-- Exercise description --
Retype the rows below exactly as they appear, everything from the line containing "The width and height of the screenshot is (724, 1568)." down to the line containing "pos(639,296)", with both of those lines included.

◆ ◆ ◆ ◆ ◆

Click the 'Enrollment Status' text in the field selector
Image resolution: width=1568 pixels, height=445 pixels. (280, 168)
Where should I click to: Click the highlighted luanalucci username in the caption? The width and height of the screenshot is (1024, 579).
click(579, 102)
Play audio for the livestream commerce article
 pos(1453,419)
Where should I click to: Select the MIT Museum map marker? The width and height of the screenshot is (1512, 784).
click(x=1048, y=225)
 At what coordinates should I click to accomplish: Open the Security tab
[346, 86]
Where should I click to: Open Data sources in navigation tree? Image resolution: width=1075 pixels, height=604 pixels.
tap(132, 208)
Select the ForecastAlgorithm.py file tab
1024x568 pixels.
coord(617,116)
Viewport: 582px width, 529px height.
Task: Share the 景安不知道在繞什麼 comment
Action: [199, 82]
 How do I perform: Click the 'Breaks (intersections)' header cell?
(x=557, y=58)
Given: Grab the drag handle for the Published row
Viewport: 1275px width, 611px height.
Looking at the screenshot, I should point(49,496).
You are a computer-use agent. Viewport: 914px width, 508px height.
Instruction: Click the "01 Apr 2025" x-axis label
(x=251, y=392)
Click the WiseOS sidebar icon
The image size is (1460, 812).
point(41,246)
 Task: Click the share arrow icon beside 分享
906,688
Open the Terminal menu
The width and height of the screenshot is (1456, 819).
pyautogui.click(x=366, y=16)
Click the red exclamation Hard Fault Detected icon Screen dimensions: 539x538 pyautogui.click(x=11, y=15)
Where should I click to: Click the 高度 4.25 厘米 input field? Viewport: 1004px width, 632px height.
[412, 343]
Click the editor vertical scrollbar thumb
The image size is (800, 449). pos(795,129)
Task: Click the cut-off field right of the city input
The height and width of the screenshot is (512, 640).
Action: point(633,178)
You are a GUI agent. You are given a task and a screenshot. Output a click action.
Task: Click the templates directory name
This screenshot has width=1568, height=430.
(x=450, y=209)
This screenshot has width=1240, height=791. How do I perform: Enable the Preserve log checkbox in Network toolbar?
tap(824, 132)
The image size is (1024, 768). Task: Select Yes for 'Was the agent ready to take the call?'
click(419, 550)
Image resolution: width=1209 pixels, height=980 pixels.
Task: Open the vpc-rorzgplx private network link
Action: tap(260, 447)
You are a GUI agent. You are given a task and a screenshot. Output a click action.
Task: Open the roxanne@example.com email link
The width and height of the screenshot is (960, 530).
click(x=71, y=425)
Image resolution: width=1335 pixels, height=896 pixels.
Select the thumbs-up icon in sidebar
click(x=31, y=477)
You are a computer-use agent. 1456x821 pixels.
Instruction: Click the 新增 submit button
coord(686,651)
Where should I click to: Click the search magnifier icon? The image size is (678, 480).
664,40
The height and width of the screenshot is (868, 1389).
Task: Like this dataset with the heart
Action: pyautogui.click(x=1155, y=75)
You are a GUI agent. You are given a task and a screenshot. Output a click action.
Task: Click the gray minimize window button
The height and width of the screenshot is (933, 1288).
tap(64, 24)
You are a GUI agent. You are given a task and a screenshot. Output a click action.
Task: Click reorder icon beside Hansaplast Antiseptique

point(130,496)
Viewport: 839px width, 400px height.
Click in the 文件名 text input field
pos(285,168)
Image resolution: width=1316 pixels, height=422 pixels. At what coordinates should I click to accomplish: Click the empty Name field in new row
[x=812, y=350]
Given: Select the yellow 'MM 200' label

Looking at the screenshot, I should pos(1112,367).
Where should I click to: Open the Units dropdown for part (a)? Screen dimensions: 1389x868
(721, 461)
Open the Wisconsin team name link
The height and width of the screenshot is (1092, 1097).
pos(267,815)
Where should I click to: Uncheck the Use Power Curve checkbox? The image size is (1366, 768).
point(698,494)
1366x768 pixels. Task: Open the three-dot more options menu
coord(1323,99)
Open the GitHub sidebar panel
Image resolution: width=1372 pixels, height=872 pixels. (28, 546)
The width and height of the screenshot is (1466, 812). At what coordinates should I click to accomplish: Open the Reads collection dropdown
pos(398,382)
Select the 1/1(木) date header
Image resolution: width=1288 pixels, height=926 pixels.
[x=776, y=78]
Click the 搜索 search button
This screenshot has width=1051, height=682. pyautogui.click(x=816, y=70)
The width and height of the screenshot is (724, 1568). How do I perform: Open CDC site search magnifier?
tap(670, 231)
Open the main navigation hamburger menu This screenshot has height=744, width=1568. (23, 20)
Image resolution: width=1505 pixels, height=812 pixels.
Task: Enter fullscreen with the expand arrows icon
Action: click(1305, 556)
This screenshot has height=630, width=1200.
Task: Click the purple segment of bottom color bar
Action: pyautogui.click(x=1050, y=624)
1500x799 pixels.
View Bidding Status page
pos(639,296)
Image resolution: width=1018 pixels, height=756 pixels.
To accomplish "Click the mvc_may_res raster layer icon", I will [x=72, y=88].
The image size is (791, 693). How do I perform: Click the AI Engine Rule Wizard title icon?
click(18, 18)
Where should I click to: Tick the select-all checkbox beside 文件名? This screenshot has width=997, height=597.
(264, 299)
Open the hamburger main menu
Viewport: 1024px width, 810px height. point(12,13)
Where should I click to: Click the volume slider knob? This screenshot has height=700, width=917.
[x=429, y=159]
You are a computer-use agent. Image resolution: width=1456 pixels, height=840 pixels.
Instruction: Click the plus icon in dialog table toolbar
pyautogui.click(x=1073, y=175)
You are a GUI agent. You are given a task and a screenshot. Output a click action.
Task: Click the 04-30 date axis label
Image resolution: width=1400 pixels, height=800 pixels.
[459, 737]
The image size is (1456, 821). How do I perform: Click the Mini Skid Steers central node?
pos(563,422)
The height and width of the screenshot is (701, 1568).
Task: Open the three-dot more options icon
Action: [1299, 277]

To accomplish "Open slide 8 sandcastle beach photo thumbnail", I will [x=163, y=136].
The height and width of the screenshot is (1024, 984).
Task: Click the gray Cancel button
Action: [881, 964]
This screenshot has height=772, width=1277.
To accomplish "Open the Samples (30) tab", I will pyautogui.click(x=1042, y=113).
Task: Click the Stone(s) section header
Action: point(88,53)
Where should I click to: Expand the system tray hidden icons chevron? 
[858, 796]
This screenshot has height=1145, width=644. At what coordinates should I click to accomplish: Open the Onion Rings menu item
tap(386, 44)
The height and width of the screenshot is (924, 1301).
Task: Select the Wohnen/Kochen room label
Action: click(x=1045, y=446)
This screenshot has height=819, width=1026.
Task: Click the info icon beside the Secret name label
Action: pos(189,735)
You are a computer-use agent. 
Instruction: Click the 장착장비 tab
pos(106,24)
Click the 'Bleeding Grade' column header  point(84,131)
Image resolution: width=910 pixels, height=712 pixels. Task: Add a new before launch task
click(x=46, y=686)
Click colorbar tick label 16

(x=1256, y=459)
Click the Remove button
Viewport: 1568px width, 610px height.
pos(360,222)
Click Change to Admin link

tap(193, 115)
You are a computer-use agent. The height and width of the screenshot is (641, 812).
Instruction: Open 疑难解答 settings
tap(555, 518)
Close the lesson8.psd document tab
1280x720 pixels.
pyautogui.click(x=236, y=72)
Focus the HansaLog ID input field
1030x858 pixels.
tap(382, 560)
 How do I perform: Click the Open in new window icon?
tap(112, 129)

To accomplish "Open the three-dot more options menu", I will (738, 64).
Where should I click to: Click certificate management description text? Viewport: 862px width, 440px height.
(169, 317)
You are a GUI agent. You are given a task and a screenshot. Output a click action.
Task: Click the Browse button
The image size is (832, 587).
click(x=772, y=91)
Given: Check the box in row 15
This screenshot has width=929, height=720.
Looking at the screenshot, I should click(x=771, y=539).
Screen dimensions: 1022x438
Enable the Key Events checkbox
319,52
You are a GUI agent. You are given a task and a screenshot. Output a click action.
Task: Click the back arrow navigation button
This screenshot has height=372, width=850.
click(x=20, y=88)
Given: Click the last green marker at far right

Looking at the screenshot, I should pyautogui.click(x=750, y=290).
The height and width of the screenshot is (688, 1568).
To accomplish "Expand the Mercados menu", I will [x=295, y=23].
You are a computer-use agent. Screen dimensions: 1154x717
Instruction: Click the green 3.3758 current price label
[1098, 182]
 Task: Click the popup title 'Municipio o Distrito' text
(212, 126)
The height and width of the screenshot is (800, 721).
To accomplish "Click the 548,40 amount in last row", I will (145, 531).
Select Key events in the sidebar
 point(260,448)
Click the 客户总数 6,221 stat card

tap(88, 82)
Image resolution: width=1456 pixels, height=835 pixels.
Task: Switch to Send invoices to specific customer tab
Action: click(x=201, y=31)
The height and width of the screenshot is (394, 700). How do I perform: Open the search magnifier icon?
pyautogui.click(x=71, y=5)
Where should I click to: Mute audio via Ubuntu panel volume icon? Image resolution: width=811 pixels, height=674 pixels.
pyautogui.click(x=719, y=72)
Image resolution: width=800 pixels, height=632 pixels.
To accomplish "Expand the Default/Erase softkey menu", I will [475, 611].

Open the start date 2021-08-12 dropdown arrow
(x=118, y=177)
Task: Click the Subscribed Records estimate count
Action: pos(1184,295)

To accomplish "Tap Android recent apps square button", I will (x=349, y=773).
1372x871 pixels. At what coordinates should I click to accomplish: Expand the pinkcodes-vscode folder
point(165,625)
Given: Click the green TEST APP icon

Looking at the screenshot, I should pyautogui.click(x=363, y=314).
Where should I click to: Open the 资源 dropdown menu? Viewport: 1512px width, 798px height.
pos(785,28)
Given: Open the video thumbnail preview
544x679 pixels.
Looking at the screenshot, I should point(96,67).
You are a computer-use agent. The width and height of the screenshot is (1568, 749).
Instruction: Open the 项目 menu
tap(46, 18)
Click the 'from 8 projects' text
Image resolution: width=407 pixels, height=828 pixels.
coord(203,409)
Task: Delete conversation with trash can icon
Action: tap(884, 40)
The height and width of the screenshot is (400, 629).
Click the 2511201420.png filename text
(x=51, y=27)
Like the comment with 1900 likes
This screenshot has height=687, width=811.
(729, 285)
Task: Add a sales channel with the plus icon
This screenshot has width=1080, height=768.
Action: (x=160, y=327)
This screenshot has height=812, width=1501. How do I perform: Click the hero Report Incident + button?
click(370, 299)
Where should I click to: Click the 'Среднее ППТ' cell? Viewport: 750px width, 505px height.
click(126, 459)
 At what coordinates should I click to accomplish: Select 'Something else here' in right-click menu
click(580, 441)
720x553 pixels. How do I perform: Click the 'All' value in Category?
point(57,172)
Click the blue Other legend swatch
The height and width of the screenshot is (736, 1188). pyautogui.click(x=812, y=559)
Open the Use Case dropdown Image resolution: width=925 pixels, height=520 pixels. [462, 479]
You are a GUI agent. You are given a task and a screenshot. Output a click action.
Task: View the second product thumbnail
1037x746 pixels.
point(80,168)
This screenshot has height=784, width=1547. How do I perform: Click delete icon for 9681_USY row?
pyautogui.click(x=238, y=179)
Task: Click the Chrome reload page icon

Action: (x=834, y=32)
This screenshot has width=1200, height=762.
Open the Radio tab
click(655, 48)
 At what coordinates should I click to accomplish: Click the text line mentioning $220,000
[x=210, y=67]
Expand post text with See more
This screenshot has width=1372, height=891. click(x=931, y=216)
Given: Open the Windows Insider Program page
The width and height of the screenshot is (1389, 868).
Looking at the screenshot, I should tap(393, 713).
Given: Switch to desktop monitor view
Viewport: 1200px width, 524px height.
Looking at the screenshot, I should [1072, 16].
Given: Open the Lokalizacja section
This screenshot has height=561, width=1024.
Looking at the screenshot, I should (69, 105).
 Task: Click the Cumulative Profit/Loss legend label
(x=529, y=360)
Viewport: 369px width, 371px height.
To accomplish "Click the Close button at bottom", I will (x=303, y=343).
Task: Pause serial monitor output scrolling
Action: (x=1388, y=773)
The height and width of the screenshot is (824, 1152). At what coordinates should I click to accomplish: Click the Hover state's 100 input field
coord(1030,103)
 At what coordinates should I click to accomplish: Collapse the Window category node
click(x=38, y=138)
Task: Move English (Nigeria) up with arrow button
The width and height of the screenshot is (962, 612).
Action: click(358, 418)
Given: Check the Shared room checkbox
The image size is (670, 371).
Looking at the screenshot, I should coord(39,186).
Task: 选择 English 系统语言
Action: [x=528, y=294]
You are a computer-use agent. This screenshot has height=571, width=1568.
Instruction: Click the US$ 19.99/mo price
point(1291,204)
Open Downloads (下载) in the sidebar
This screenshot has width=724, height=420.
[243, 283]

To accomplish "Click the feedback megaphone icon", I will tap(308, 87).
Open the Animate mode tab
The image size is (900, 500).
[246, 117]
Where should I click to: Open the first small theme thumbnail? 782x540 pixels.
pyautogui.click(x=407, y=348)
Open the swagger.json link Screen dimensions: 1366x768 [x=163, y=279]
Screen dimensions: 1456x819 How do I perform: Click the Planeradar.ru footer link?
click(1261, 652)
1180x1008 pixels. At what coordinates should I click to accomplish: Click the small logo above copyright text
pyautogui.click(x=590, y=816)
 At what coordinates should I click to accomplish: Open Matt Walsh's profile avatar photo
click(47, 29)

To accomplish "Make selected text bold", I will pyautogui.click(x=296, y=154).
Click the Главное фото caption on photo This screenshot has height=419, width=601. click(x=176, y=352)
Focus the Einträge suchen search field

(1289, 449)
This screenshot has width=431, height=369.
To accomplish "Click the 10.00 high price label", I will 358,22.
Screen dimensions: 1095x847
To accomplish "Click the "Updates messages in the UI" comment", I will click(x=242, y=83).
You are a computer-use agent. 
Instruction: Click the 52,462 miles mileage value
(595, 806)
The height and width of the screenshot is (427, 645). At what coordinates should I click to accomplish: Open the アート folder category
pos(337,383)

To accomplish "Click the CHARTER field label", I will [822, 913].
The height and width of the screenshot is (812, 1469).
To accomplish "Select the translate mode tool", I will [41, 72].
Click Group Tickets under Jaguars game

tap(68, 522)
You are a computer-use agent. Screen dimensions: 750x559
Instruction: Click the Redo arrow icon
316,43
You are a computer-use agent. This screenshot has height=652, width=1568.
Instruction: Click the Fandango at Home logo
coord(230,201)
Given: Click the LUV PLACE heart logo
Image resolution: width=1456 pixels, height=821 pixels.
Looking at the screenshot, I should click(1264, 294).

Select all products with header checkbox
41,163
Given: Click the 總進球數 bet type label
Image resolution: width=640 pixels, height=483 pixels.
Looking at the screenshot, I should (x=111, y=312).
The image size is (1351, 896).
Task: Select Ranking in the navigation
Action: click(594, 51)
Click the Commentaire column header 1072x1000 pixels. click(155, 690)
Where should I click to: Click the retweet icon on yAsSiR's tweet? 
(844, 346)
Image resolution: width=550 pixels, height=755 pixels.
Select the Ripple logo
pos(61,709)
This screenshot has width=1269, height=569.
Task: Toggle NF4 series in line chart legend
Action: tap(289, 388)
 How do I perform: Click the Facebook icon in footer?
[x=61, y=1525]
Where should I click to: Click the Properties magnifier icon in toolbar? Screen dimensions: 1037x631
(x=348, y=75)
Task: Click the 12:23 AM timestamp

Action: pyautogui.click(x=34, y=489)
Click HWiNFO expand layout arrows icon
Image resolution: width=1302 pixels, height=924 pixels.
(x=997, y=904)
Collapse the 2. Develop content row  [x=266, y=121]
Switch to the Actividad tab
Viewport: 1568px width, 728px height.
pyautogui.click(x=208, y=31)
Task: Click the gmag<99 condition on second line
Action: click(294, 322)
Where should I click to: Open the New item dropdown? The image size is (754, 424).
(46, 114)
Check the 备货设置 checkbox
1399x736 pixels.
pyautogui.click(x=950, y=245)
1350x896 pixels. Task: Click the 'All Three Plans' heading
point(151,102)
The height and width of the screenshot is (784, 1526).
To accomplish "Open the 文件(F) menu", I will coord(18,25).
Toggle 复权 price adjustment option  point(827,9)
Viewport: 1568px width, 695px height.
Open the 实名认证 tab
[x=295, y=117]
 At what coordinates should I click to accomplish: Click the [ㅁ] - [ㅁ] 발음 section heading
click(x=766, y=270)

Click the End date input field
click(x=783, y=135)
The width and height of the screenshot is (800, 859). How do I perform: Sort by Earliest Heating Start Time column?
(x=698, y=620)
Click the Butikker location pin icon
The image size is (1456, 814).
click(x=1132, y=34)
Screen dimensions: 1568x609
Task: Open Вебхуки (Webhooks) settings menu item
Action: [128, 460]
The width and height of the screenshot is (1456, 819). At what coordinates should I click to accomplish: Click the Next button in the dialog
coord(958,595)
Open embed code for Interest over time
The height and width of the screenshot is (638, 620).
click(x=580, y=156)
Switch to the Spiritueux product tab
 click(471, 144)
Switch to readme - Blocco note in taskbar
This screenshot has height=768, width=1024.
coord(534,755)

◆ ◆ ◆ ◆ ◆

-- Exercise solution --
The width and height of the screenshot is (724, 1568). How do I perform: Open CDC site search magnifier?
tap(670, 231)
Open the main navigation hamburger menu This screenshot has height=744, width=1568. (23, 20)
Image resolution: width=1505 pixels, height=812 pixels.
Task: Enter fullscreen with the expand arrows icon
Action: click(1305, 556)
This screenshot has height=630, width=1200.
Task: Click the purple segment of bottom color bar
Action: pyautogui.click(x=1050, y=624)
1500x799 pixels.
View Bidding Status page
pos(639,296)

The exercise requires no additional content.